O ministro Alexandre de Moraes abriu, na manhã desta terça-feira (9), o voto sobre o processo que investiga a suposta tentativa de golpe após as eleições de 2022. No plenário da Primeira Turma do Supremo Tribunal Federal (STF), ele reiterou que a Corte já reconheceu a existência de “atos executórios” destinados a manter Jair Bolsonaro no poder e afirmou não haver dúvida quanto à tentativa de abolição do Estado Democrático de Direito.

Voto do relator sustenta narrativa de golpe

Ao dar início à exposição, Moraes declarou que, desde 2021, ocorreram ações públicas voltadas a desacreditar o sistema eleitoral. Entre elas, citou a live de julho daquele ano, quando Bolsonaro questionou as urnas eletrônicas, e a entrevista de 3 de agosto, em que apresentou supostos laudos apontando fraudes na votação. Para o relator, esses episódios configuram “ameaças graves” à Justiça Eleitoral e constituem parte de uma organização que buscava impedir a posse do presidente eleito Luiz Inácio Lula da Silva.

Além do ex-presidente, são réus no processo os ex-ministros Augusto Heleno, Anderson Torres, Paulo Sérgio Nogueira, Walter Braga Netto, o ex-diretor da Abin Alexandre Ramagem, o ex-comandante da Marinha Almir Garnier e o tenente-coronel Mauro Cid. Segundo Moraes, todos compunham o “núcleo central” da mobilização que culminou nos eventos de 8 de janeiro de 2023, em Brasília.

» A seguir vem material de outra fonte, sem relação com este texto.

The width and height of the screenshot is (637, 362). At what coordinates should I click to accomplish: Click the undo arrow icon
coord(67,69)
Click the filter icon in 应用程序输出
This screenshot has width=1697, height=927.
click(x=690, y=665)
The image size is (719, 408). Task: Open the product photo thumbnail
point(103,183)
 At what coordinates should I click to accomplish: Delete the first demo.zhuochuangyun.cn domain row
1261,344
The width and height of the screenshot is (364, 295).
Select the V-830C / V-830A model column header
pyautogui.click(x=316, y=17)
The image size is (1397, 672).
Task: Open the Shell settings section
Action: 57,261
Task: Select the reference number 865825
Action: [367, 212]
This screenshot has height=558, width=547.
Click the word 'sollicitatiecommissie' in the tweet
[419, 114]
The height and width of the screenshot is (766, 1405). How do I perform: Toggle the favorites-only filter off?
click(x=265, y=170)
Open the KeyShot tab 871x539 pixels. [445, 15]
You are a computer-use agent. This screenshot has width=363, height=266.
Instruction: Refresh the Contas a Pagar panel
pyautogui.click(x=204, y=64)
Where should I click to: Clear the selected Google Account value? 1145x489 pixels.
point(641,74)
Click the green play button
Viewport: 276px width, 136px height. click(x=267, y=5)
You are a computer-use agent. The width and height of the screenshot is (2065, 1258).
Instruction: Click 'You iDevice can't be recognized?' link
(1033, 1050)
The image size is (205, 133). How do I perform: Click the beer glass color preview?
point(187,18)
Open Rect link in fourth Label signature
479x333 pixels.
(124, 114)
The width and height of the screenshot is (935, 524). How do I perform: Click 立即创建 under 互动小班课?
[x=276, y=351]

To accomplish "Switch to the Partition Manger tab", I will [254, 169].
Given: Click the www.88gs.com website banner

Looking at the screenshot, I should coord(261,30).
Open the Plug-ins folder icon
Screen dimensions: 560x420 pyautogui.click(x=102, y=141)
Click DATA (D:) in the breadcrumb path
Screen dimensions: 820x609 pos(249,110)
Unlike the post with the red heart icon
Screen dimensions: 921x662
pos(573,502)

O ministro destacou ainda a apreensão de uma agenda pessoal de Augusto Heleno, onde haveria anotações consideradas golpistas. “Não é razoável achar normal um general quatro estrelas registrar pautas que afrontam a Constituição”, afirmou.

Defesas contestam, mas ministro mantém delação e cronograma

Logo no início da sessão, Moraes rejeitou argumentos preliminares das defesas que pediam a anulação do processo. Um dos pontos questionados foi a delação premiada de Mauro Cid. Os advogados alegavam contradições entre oito depoimentos prestados pelo ex-auxiliar de Bolsonaro. O relator refutou a tese, declarou que a estratégia de dividir os temas partiu da Polícia Federal e classificou a alegação como “próxima da litigância de má-fé”.

A Primeira Turma é composta, além de Moraes, pelos ministros Flávio Dino, Luiz Fux, Cármen Lúcia e Cristiano Zanin. Após o voto do relator, cada um deles apresentará sua posição. O cronograma definido prevê sessões das 9h às 19h nesta terça, quinta (11) e sexta (12), com intervalo apenas na quarta-feira (10) pela manhã. O objetivo declarado de Moraes é concluir o julgamento ainda nesta semana.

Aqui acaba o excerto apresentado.